Психометраж (Мухачёв) - страница 21

Есть притча.

Вытащил старик из горящего леса ядовитую змею. Спасённая змея, отойдя от шока, тут же укусила старика. Тот, умирая, воскликнул: «За что ты жалишь меня, ведь я тебя спас!» «Ты забыл старик, - ответила она, - я – змея».

Здесь змеи почти все. Они жалят протянутые к ним руки помощи, но не их в том вина. Такова уж тут сама природа змеиного мира.

Предательство тут выгодно всем. Операм, что борются с любой попыткой самоорганизации зеков. Самим зекам, что спешат домой по условно-досрочному или просто хотят сытнее кушать. Когда донос – норма, то и змеиное жало лишь инструмент выживания.

И всё же быть равнодушным к очередному удару под дых сложно. Сколько раз мне ещё нужно быть ужаленным, чтобы наконец-то понять – это не они предают, это я обманываюсь. Оказывая помощь, не стоит ожидать взаимности - тем самым избежишь разочарований. И это ещё один важный урок, преподанный мне тюрьмой.

Бывало, я решался вылезти из своей скорлупы, словно неосторожная улитка, дружелюбно улыбаясь встречному ботинку. Но бездушная подошва – хрясь! По улитке хрясь! И вера в людей снова и снова разлеталась брызгами на долгие дни вперёд.


Вера слепа, а вера в людей еще и глупа. Даже родной и близкий человек, спустя десятилетия совместной жизни не может быть до конца познан и потому способен удивлять неожиданностями. Что же тогда говорить о случайных встречах? Нельзя, нельзя и ещё раз нельзя ожидать благодарности на проявление доброты и заботы.
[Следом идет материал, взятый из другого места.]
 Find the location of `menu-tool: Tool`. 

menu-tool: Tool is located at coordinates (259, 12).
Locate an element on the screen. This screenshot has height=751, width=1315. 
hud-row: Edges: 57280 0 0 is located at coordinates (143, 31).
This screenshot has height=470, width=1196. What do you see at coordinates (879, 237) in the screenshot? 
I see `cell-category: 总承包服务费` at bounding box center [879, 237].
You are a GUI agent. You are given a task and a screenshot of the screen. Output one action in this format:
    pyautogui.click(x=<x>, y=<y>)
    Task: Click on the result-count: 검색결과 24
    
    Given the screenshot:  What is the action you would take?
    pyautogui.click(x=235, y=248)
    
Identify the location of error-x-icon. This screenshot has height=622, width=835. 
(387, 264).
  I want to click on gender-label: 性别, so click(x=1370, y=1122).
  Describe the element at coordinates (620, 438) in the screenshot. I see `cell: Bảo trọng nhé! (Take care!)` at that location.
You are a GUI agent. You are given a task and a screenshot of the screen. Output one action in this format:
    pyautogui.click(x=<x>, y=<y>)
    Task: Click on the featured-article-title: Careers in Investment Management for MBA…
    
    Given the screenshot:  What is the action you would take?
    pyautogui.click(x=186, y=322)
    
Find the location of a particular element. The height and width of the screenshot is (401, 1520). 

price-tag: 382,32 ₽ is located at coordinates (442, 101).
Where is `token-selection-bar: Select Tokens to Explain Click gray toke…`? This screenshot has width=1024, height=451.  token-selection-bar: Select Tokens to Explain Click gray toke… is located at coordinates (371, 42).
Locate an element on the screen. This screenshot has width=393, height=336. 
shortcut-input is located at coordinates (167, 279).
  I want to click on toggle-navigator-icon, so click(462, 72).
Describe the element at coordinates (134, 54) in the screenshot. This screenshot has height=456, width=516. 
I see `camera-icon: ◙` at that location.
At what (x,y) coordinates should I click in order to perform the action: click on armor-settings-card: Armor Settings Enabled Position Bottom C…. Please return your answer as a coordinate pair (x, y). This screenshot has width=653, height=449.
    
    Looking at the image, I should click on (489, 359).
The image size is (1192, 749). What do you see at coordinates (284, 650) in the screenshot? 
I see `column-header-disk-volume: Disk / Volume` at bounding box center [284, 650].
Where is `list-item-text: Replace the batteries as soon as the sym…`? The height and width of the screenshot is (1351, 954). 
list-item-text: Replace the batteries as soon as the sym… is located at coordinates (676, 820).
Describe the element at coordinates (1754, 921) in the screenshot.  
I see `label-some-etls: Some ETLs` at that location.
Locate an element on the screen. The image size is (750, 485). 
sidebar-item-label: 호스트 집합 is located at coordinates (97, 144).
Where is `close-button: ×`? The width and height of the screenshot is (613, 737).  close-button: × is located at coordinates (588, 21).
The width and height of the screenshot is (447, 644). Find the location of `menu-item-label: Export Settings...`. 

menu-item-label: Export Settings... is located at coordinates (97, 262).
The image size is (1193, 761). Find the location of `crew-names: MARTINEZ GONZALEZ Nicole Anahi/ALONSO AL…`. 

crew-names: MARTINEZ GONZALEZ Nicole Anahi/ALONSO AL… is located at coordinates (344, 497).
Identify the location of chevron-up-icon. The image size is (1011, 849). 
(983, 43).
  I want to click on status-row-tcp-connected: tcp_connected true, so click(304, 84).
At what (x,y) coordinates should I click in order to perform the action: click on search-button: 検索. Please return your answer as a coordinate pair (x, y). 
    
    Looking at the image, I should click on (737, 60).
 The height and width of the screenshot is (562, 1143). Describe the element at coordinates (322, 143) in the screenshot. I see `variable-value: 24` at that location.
Глупым, но добрым улиткам следует учиться любить не кого-то конкретно, а как солнце, греть своей добротой всех без разбора. Кто хочет - грейся, кто не желает - прячьтесь по норам. Солнце не требует ответных действий, не рассчитывает на взаимность и потому не привязывается к тем, кого согревает.

Спустя почти десять лет приключений в параллельном мире я понимаю, что из важнейшего, чему меня научила тюрьма —  умение легко расставаться, как с вещами, так и людьми. Это не разгильдяйство и не равнодушие, не цинизм и не поверхностность, не ветреность и, конечно же, не эгоизм. Это арестантская мудрость.

Любой шмон – это изъятие, возможно вообще всего. Жизнь приобретает особенную лёгкость в ту минуту, когда терять уже нечего. Ценным становится даже брусок вонючего мыла или горбушка от вчерашней пайки. «Как пришло, так и ушло» - поёт сердце после очередного налёта.

Так же и с людьми.

Тюрьмы и транзитные централы, автозаки и «Столыпины», карцера и лагерные бараки – десятки попутчиков знакомятся и прощаются, бывает, ежедневно. Сближаешься с теми, с кем делишься хлебом, за них цепляется сердце. Общая беда нередко сводит до крепкого товарищества, без внимания на возраст, образование и национальность. Но когда приходится с ними прощаться, то по сердцу всегда будто бы тянут колючую проволоку.